The association between early rhythm control and lower mortality in this study was less prominent than that shown in EAST-AFNET 4, which might be explained by a relatively shorter follow-up (median 2.1 v 5.1 years in EAST-AFNET 4). It is worth noting that Ionescu-Ittu et al found little difference in mortality within four years of initiating treatment between patients starting rhythm control treatment and those starting rate control treatment; however, the reduction in mortality reached 23% with rhythm control after eight years of follow-up compared with rate control.30

The overall rates of cardiovascular events and the nights spent in hospital during follow-up were much higher in this study than in the EAST-AFNET 4 trial. Although eligible criteria similar to those of EAST-AFNET 4 were used in this study, the CHA2DS2-VASc score of participants was higher in this study (early rhythm control: mean 4.4 (median 4), early rate control: mean 4.5 (median 4)) than in the EAST-AFNET 4 trial (rhythm control: mean 3.4, rate control: mean 3.3). Furthermore, the prevalence of heart failure was much higher in this study (early rhythm control: 49.0%, early rate control: 54.9%) than in the EAST-AFNET 4 trial (rhythm control: 28.4%, rate control: 28.8%). These results might suggest a substantial level of comorbidities in patients with atrial fibrillation from routine clinical practice.

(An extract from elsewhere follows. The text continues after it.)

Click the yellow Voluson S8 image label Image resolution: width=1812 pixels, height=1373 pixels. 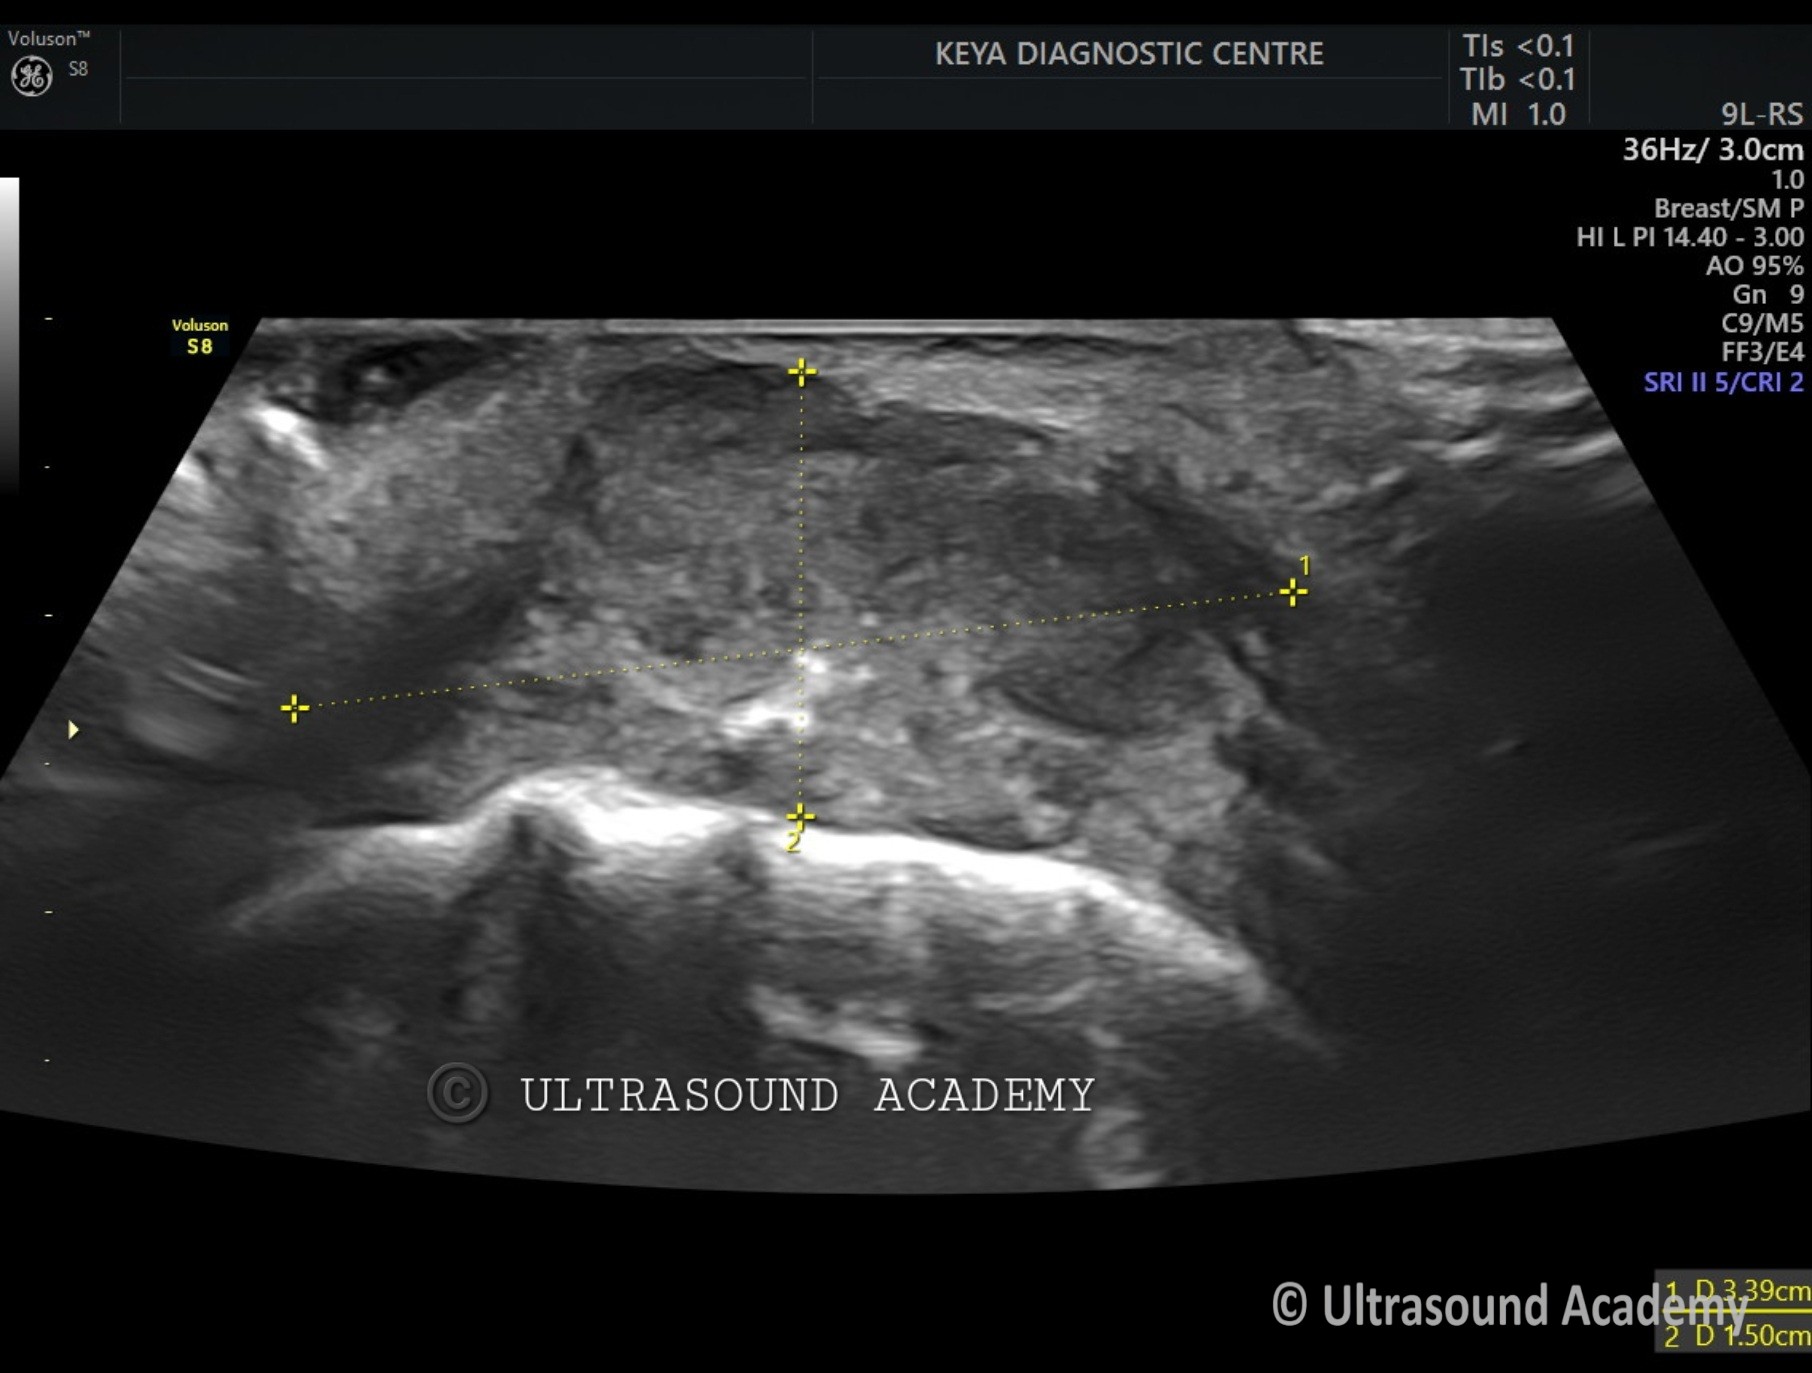tap(200, 337)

The results of the Permanent Atrial fibriLLAtion outcome Study (PALLAS) using dronedarone in addition to standard treatment indicated that dronedarone increased the rates of heart failure, stroke, and death from cardiovascular causes in patients with permanent atrial fibrillation who were at risk for major vascular events.31 Consistently, we observed non-significant trends in favour of a rate control approach when the treatments were started late (about after two years since the first diagnosis of atrial fibrillation).

Meaning of the study

The precise mechanisms by which early rhythm control confers benefits are not assessed by this clinical observational study, but might reflect an early effect on electrical and substrate remodelling.32 Also, patients undergoing rhythm control might have had a more careful structured follow-up; however, in that case, we would have seen benefits in both early and late rhythm control subgroups. Contemporary drug management for rhythm control also uses antiarrhythmic drugs that are better tolerated and safer than those used (that is, class Ia agents) in the rate versus rhythm control trials of two to three decades ago.10 Although a rhythm control strategy in this study included all major antiarrhythmic drugs and ablation, both dronedarone and ablation were not popular choices in both early (dronedarone: 189 (2.0%); ablation: 145 (1.6%) of 9246 patients) and late rhythm control strategies (dronedarone: 77 (1.7%); ablation: 639 (14.5%) of 4407 patients; fig 2). These findings suggest that favourable outcomes of rhythm control, which were seen only in patients with atrial fibrillation starting treatment shortly after diagnosis, could not be fully explained by the use of a promising drug or ablation, neither of which were available in previous trials, and the important factor might be timing of the start of treatment. Furthermore, the effect of early treatment on better outcomes might support initiatives to implement screening for atrial fibrillation among asymptomatic individuals in clinical practice.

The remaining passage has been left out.